Tommy_Lamp said:
Couldnt find another thread on this
But if your asked to find the Maximum surface area, or the minimum volume etc. how do you do it, im completely stumped.
Simple Eg:
A grazier wants to fence off a rectangle paddock next to a river, using 120 m of fencing.
120m=3 sides of fencing.
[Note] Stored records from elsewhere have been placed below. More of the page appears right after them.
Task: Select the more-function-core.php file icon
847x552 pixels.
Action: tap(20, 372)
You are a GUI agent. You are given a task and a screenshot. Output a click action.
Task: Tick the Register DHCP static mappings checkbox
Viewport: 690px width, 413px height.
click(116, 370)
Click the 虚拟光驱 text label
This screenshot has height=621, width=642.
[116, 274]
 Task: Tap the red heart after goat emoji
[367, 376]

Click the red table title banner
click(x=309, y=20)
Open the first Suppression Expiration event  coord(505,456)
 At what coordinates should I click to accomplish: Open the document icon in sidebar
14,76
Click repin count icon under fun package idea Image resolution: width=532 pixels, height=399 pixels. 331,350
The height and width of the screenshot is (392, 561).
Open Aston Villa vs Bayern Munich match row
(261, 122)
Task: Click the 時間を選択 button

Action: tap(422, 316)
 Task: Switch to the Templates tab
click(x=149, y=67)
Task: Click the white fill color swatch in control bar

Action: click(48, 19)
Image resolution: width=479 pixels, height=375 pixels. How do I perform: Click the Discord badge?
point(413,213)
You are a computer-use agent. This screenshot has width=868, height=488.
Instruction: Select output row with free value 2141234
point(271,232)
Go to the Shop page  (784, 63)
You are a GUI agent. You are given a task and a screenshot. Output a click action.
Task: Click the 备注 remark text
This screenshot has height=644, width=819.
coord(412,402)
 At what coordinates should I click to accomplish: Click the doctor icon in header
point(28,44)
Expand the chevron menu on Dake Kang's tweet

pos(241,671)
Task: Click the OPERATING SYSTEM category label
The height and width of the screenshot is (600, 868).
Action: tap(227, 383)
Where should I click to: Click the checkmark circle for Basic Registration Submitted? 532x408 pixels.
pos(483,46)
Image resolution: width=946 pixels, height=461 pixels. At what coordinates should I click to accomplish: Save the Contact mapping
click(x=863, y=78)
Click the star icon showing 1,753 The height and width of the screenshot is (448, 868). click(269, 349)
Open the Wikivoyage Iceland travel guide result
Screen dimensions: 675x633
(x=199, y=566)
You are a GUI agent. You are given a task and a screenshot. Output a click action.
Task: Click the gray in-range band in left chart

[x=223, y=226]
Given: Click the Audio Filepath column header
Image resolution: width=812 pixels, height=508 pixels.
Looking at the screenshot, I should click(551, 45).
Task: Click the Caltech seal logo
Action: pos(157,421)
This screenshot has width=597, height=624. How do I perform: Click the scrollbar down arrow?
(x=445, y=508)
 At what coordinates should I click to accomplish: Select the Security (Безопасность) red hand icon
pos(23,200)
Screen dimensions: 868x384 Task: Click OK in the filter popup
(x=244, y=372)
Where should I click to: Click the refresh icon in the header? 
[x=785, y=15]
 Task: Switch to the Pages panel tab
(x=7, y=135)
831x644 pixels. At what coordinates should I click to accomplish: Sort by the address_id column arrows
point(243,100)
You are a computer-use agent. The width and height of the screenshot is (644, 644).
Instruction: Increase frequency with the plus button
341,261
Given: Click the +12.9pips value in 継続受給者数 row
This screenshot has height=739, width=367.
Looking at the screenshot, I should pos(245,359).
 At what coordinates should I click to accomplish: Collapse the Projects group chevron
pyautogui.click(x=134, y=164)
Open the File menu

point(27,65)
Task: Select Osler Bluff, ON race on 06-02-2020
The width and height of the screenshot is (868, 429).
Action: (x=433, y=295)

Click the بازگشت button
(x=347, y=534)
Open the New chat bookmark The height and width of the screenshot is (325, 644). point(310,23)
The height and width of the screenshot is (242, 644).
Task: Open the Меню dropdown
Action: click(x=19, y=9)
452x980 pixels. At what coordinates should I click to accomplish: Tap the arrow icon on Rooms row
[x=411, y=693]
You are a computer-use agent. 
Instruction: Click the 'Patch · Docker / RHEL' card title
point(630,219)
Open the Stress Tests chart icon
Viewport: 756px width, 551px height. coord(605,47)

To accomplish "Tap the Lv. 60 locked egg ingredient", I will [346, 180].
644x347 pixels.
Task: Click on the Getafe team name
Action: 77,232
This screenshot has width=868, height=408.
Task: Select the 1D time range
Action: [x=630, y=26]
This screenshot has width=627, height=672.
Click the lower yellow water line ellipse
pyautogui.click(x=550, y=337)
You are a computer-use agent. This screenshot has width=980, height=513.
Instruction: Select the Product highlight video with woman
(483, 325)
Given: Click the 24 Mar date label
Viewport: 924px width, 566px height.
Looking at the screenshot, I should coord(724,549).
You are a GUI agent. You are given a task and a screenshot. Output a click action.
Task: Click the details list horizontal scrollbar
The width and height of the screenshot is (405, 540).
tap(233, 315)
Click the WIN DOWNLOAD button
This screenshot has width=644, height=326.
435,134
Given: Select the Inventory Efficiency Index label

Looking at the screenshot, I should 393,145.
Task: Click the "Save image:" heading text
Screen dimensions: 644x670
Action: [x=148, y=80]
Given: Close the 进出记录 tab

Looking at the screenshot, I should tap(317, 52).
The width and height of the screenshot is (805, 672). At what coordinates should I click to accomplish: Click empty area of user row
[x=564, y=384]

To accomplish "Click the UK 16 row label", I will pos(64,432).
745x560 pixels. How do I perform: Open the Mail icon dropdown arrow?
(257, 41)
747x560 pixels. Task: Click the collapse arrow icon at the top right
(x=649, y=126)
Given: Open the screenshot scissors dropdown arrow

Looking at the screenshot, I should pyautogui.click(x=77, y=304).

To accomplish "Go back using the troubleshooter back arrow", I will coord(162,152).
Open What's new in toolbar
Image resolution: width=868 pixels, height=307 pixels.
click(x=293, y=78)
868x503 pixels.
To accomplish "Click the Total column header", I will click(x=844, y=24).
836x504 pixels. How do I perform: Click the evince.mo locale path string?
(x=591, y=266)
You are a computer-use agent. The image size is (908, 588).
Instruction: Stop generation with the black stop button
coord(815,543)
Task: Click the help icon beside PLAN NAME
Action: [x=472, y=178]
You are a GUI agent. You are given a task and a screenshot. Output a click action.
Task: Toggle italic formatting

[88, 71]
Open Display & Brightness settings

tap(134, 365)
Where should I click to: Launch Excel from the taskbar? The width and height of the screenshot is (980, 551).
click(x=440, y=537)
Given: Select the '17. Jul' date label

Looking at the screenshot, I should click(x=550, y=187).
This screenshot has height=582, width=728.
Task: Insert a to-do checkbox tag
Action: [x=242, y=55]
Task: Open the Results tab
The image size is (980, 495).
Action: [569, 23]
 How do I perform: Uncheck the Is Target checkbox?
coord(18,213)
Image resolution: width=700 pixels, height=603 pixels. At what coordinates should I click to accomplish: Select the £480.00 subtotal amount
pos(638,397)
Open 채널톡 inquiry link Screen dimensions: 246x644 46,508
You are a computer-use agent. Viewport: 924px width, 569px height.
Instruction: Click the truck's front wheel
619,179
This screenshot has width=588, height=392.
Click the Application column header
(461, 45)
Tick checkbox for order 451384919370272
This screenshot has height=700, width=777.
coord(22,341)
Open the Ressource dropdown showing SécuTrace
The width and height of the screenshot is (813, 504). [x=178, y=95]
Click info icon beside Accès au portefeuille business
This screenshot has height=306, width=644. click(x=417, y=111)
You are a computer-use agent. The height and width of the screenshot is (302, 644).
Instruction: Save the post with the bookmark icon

The other side is fenced off using a river.
(i) Find an expression for the length, y, of the paddock in terms of its width, x.
120m=2x+y
Answer:
:. y=120-2x (Expression in terms of y)
(ii) Show that the area, A, of the paddock is given by
A=120x-2x^2 "^" means to the power off
We know that the area of any rectangle is width*length
A=x*y
Substitute y=120-2x in A=x*y
Answer:
A=x(120-2x)
:. A=120x-2x^2
(iii) Hence find the dimention which will make the area of the paddock a maximum.
To determine maximum
second der. <0
Also Note
To determine minimum
second der. >0
Answer:
A=120x-2x^2
dA/dx=120-4x (to find the dimention, dA/dx=0, to find the value for x)
120-4x=0
:. x=30m
Sub x=30m into y=120-2x to find the value for y.
y=120-4(30)
:.y=60 m
To ensure that it is a MAX
dA/dx=120-4x
:. d2A/dx2=-4 x=30,y=60 will yield a MAX area.
(iv) Find the maximum area of the paddock.
Answer:
Simply substitue ur "x" & "y" values into ur Area equation
A=x*y
:. A=1800m^2
OR u can just substitute "x" value into
A=120x-2x^2
A=120(30)-2(30)^2
:.A=1800m^2
and also, does the order of velocity, displacement and acceleration go like this:
y = velocity
first der. = displacement
second der. = acceleration
Thanks
Isnt it supposed to be
y=displacement
first der. =velocity
second der. = acceleration